ASSIGNMENT
Write down each of the records again, exactly and in full.

EXCERPTED RECORDS
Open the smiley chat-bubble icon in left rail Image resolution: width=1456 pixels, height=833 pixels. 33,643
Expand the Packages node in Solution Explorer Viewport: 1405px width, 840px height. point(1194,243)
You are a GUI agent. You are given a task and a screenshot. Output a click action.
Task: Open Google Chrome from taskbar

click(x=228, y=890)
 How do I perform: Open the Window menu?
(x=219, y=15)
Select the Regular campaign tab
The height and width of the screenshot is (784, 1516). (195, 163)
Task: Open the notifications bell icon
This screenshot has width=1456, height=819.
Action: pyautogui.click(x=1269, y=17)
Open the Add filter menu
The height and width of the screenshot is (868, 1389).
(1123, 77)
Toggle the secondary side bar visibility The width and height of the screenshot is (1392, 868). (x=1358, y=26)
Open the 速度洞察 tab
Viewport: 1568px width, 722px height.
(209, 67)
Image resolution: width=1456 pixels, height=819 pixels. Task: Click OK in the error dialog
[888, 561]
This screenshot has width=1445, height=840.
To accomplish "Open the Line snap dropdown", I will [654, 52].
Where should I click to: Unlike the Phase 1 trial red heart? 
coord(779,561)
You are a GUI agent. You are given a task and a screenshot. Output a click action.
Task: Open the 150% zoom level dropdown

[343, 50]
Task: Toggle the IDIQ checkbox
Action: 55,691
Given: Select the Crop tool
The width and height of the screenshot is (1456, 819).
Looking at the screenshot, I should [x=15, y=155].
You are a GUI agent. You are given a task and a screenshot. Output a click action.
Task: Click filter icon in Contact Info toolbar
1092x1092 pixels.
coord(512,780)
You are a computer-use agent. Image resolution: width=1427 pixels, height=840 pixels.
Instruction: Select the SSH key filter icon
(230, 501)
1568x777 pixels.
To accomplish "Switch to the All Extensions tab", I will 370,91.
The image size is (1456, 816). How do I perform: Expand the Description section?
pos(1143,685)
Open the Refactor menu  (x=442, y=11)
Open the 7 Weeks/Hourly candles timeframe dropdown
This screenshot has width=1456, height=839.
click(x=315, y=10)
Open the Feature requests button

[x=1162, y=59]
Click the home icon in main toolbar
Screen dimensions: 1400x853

RESPONSE TO THIS EXERCISE
Open the smiley chat-bubble icon in left rail Image resolution: width=1456 pixels, height=833 pixels. 33,643
Expand the Packages node in Solution Explorer Viewport: 1405px width, 840px height. point(1194,243)
You are a GUI agent. You are given a task and a screenshot. Output a click action.
Task: Open Google Chrome from taskbar

click(x=228, y=890)
 How do I perform: Open the Window menu?
(x=219, y=15)
Select the Regular campaign tab
The height and width of the screenshot is (784, 1516). (195, 163)
Task: Open the notifications bell icon
This screenshot has width=1456, height=819.
Action: pyautogui.click(x=1269, y=17)
Open the Add filter menu
The height and width of the screenshot is (868, 1389).
(1123, 77)
Toggle the secondary side bar visibility The width and height of the screenshot is (1392, 868). (x=1358, y=26)
Open the 速度洞察 tab
Viewport: 1568px width, 722px height.
(209, 67)
Image resolution: width=1456 pixels, height=819 pixels. Task: Click OK in the error dialog
[888, 561]
This screenshot has width=1445, height=840.
To accomplish "Open the Line snap dropdown", I will [654, 52].
Where should I click to: Unlike the Phase 1 trial red heart? 
coord(779,561)
You are a GUI agent. You are given a task and a screenshot. Output a click action.
Task: Open the 150% zoom level dropdown

[343, 50]
Task: Toggle the IDIQ checkbox
Action: 55,691
Given: Select the Crop tool
The width and height of the screenshot is (1456, 819).
Looking at the screenshot, I should [x=15, y=155].
You are a GUI agent. You are given a task and a screenshot. Output a click action.
Task: Click filter icon in Contact Info toolbar
1092x1092 pixels.
coord(512,780)
You are a computer-use agent. Image resolution: width=1427 pixels, height=840 pixels.
Instruction: Select the SSH key filter icon
(230, 501)
1568x777 pixels.
To accomplish "Switch to the All Extensions tab", I will 370,91.
The image size is (1456, 816). How do I perform: Expand the Description section?
pos(1143,685)
Open the Refactor menu  (x=442, y=11)
Open the 7 Weeks/Hourly candles timeframe dropdown
This screenshot has width=1456, height=839.
click(x=315, y=10)
Open the Feature requests button

[x=1162, y=59]
Click the home icon in main toolbar
Screen dimensions: 1400x853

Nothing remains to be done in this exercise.